◆ **WORK ORDER**
Please reproduce the lines of the records below from the one holding "Click the Workflows icon in the sidebar" through the one holding "Given: Click the 60 k volume axis label", inclusive, skipping all pictures.

(Collected data entries)
--------------------------------------------------

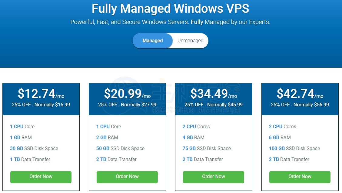Click the $12.74/mo price heading
Viewport: 342px width, 193px height.
pos(41,94)
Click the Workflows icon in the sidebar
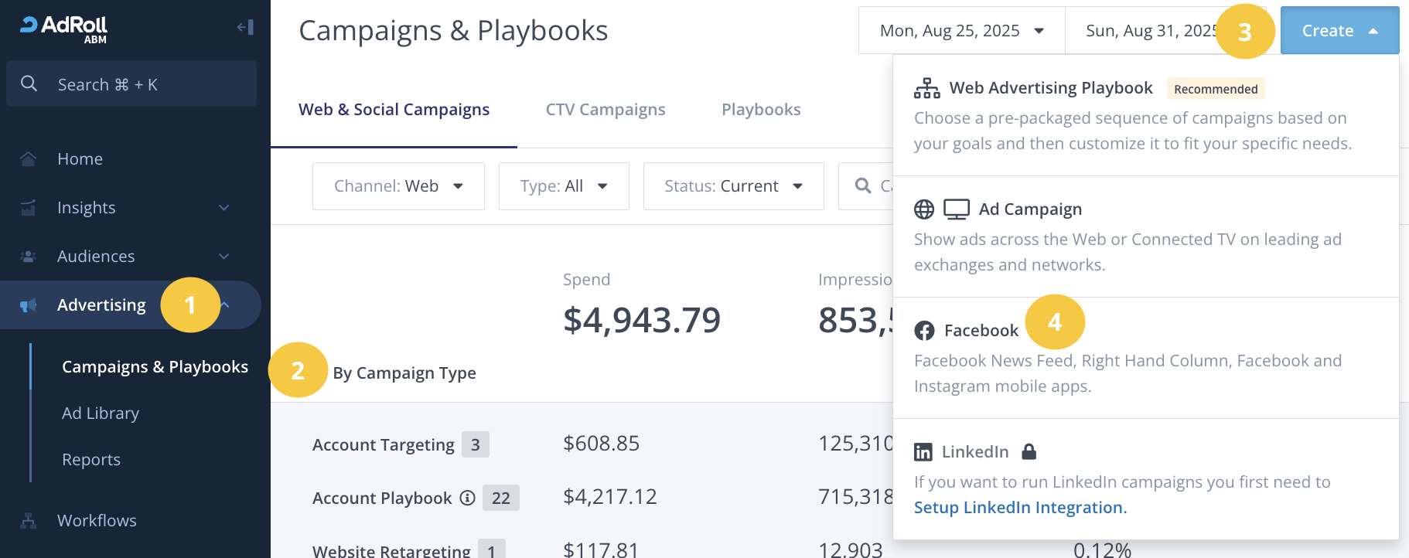Viewport: 1409px width, 558px height. pyautogui.click(x=29, y=521)
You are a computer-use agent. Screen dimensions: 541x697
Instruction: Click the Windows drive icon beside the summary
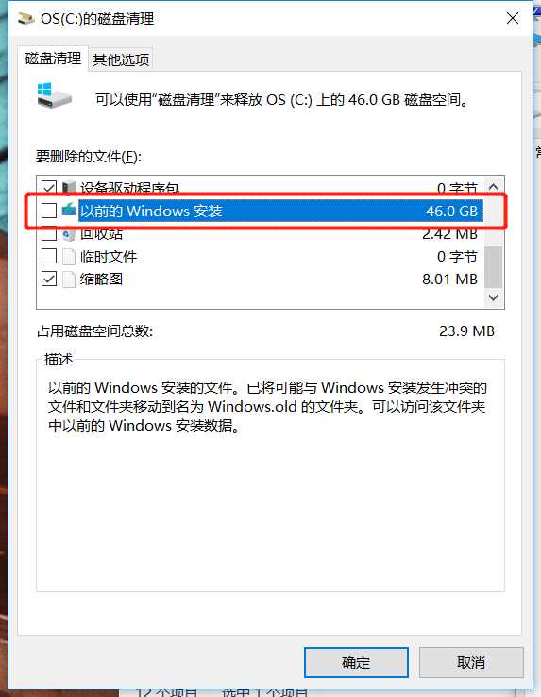[x=54, y=95]
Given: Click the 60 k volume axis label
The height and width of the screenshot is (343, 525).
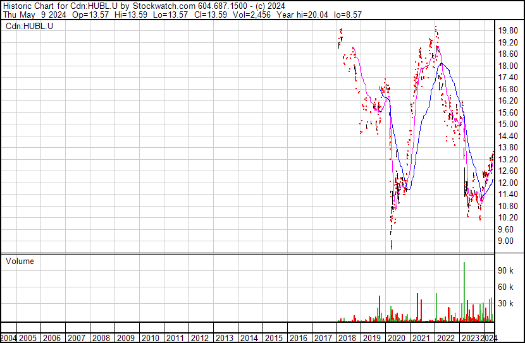Looking at the screenshot, I should pyautogui.click(x=507, y=287).
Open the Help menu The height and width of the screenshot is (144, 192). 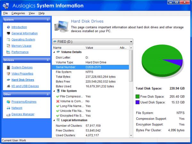[42, 13]
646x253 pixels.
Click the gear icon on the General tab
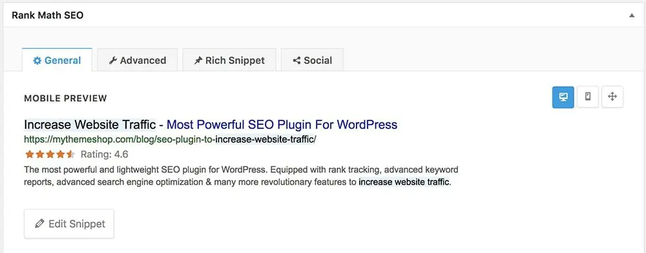37,61
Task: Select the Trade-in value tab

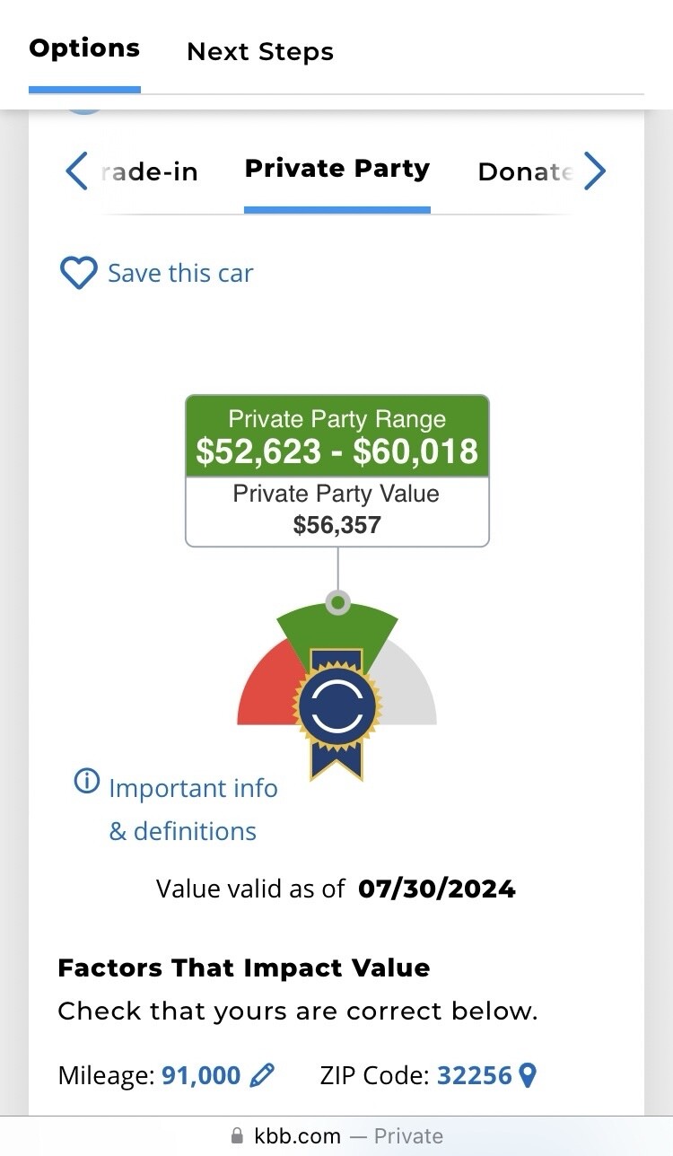Action: tap(149, 171)
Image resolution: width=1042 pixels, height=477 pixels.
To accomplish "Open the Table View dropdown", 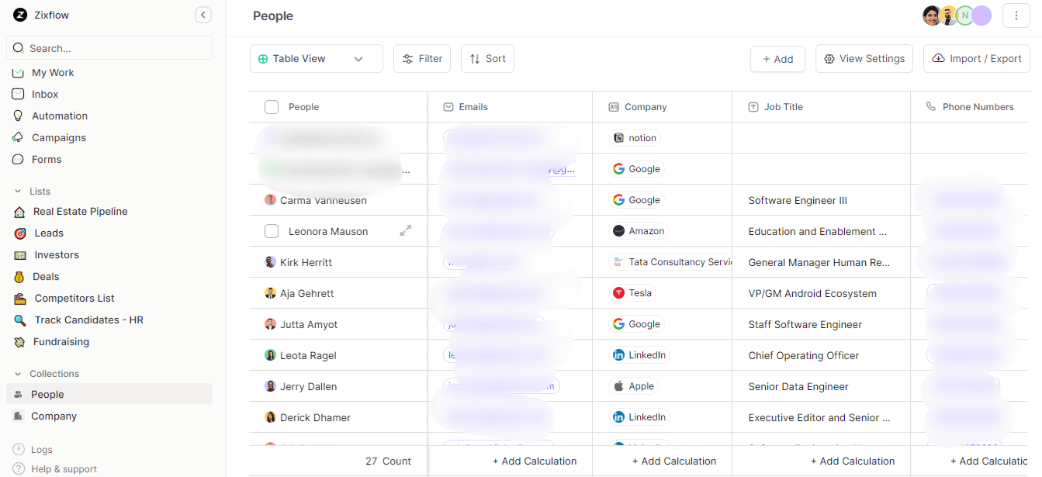I will tap(317, 59).
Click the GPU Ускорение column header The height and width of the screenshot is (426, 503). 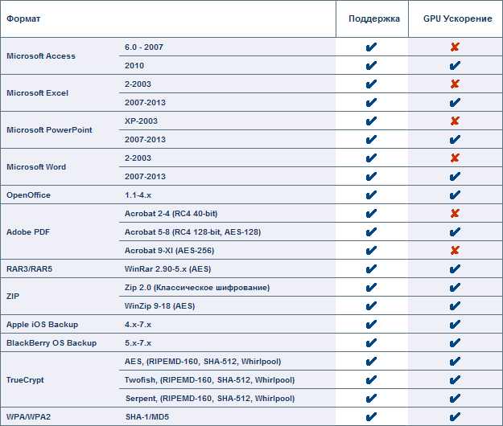457,18
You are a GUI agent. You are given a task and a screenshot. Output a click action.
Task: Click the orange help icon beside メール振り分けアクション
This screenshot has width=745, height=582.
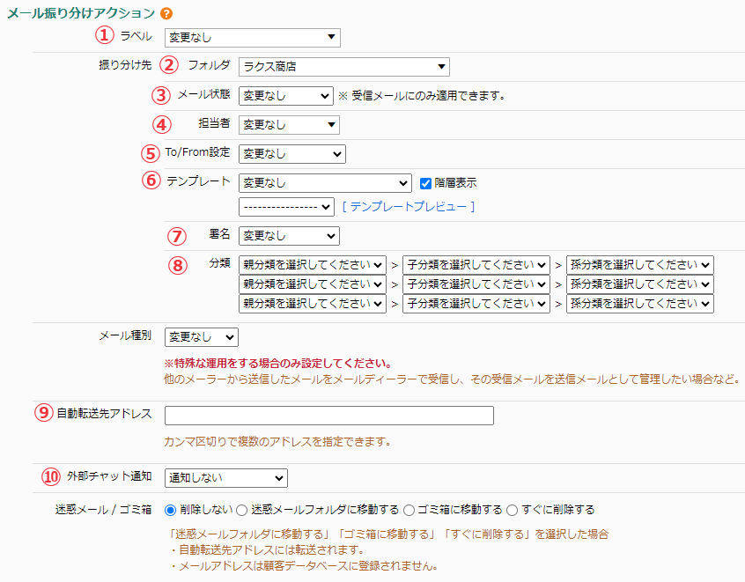pyautogui.click(x=166, y=13)
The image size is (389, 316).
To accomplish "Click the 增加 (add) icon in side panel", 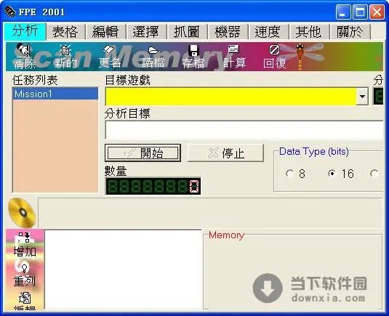I will click(24, 238).
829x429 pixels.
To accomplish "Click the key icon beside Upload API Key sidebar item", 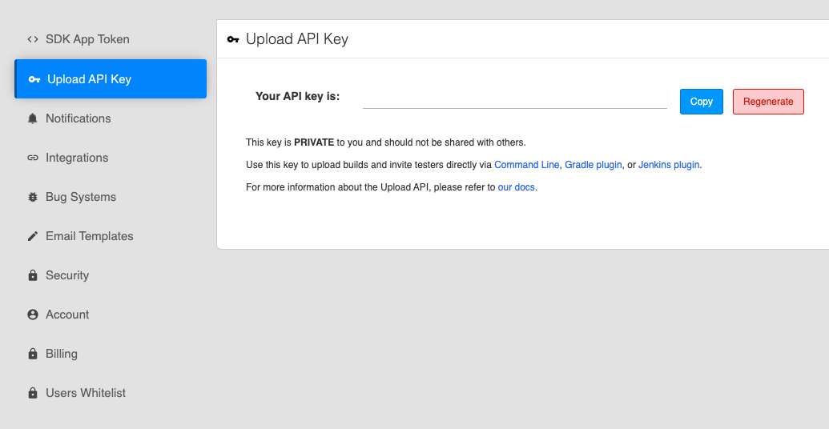I will click(x=34, y=79).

--------------------------------------------------

◆ **RESULT OF THIS TASK**
Click the Workflows icon in the sidebar
Viewport: 1409px width, 558px height. pyautogui.click(x=29, y=521)
You are a computer-use agent. Screen dimensions: 541x697
Instruction: Click the Windows drive icon beside the summary
[x=54, y=95]
Given: Click the 60 k volume axis label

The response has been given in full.